**Tasks for this exercise**
1: In the speaker placement forum thread, how high on the wall does eugovector say to mount the surrounds?
2: Please rewrite the stretch of the speaker placement thread from "in the last rendition" through "the last post.", swapping "couch" for "sofa".

**Excerpt**
To answer your question ... yes, the receiver will be able to calculate the distance of the speakers; but is a good idea to manually check the set up after running the autocalibration :yes:

I forgot ... Do you use the table in the front of the couch??? ... if you don't need it, you can place it behind the seat ans use it as the stand; with the surround speakers you don't need them at ear level the idea is to fill the room with the effects ... try and see if you like the results ...


----------



## mrsollars (Apr 17, 2008)

in the last rendition with the couch pulled way out from the corner.....it sounds like you're suggesting putting the surrounds on stands....immediately behind the left and right armrests of the couch. is this correct? 

the couch is pulled 'slightly' out like this...but not to this extreme. the surrounds will have to be mounted on the wall bc i simply don't feel that i have the floorspace to stand mount them in this room configuration. the viewing angle that i currently have...doesn't bother us. the left side is pulled out maybe 6-8 inches...as it is in the last post.


----------



## mrsollars (Apr 17, 2008)

so if they had to be mounted on the wall....the surrounds that is.....where is the optimal place for this to be done. assuming the couch is where it is in it's original location...but slightly toed in to face the corner tv setup?

what wall.....pointed where....what height on wall....etc.??

thanks. 
matt


----------



## eugovector (Sep 4, 2006)

2-3 feet above ear level, shooting across the back of the couch.



mrsollars said:


> so if they had to be mounted on the wall....the surrounds that is.....where is the optimal place for this to be done. assuming the couch is where it is in it's original location...but slightly toed in to face the corner tv setup?
> 
> what wall.....pointed where....what height on wall....etc.??
> 
> ...


----------



## salvasol (Oct 31, 2006)

mrsollars said:


> so if they had to be mounted on the wall....the surrounds that is.....where is the optimal place for this to be done. assuming the couch is where it is in it's original location...but slightly toed in to face the corner tv setup?
> 
> what wall.....pointed where....what height on wall....etc.??
> 
> thanks. matt


Sorry it took to long ... :bigsmile:

If you want you can use the wall in the right and the wall next to the hallway (the receiver will adjust for the distance) :yes: ... 

All this time I been thinking/saying ceiling mount ... but I completely forgot what speakers you're trying to install (SBS-01, Right???) ... Im sure those are heavy and will be hard to find a bracket that can hold them to install on ceiling (so they'll be close to couch).:duh:


----------

**Collected material**

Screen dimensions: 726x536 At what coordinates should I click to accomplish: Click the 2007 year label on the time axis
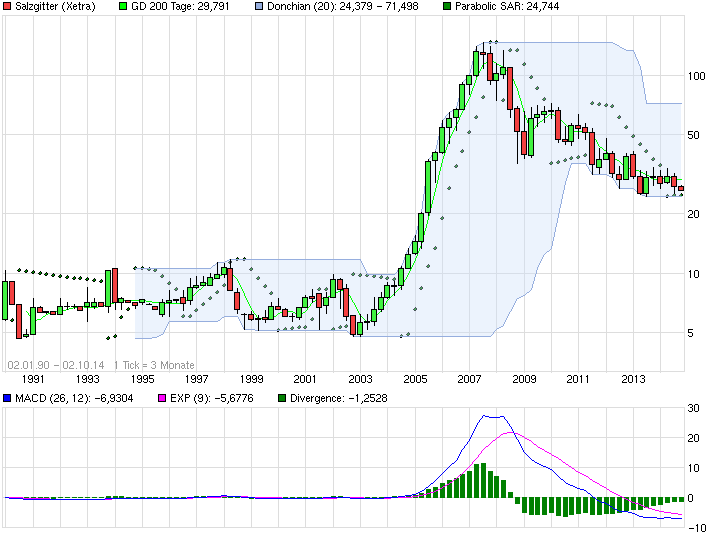pos(470,379)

**Results for each task**
1: 2-3 feet above ear level, shooting across the back of the couch.

2:
in the last rendition with the sofa pulled way out from the corner.....it sounds like you're suggesting putting the surrounds on stands....immediately behind the left and right armrests of the sofa. is this correct? 

the sofa is pulled 'slightly' out like this...but not to this extreme. the surrounds will have to be mounted on the wall bc i simply don't feel that i have the floorspace to stand mount them in this room configuration. the viewing angle that i currently have...doesn't bother us. the left side is pulled out maybe 6-8 inches...as it is in the last post.